- **Exercise prompt**
The required answer is the data below, restated word for word with images omitted.

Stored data
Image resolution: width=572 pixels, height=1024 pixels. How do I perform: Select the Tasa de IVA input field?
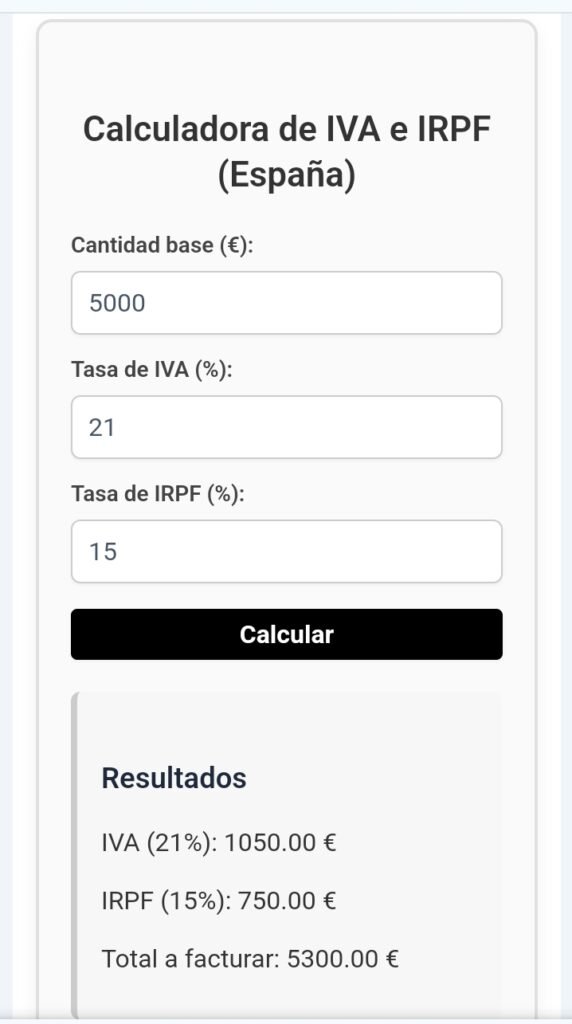tap(287, 427)
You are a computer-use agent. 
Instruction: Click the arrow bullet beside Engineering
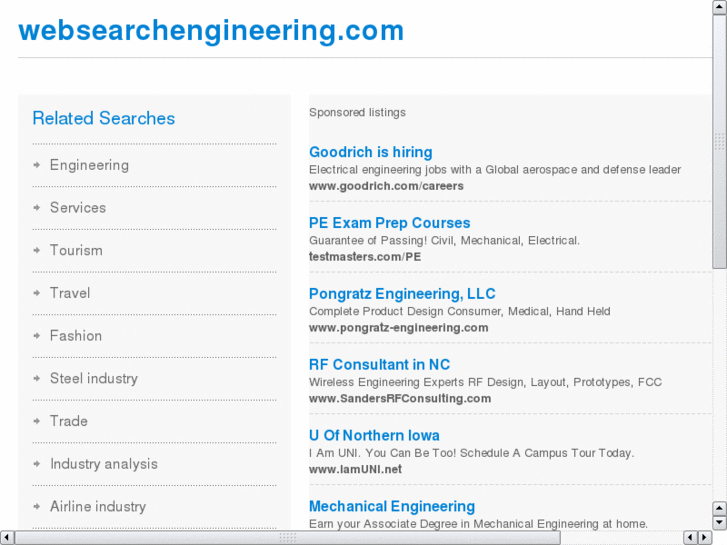pos(36,165)
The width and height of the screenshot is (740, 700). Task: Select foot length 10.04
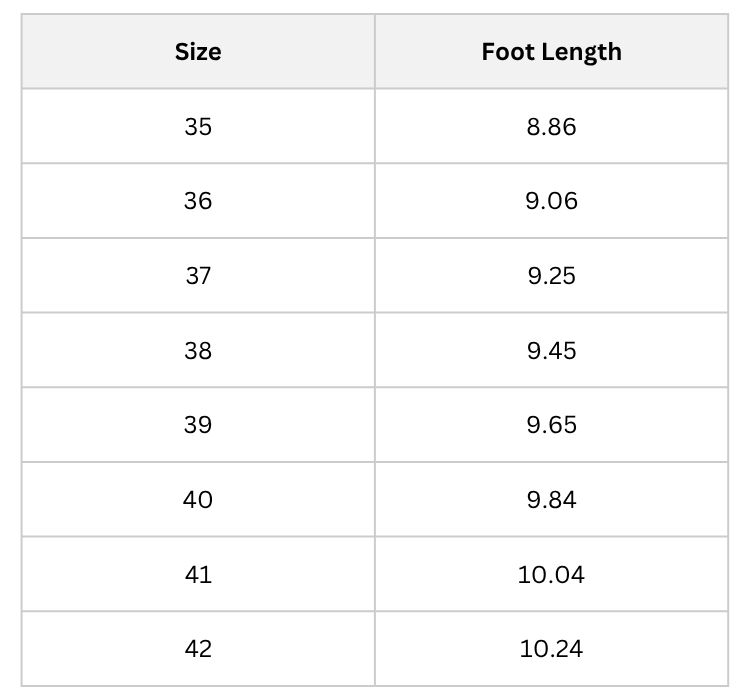(552, 574)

- **Your response**
Image resolution: width=572 pixels, height=1024 pixels. How do I perform: Select the Tasa de IVA input field?
tap(287, 427)
You are a computer-use agent. 
Instruction: Click the arrow bullet beside Engineering
pos(36,165)
The width and height of the screenshot is (740, 700). Task: Select foot length 10.04
(552, 574)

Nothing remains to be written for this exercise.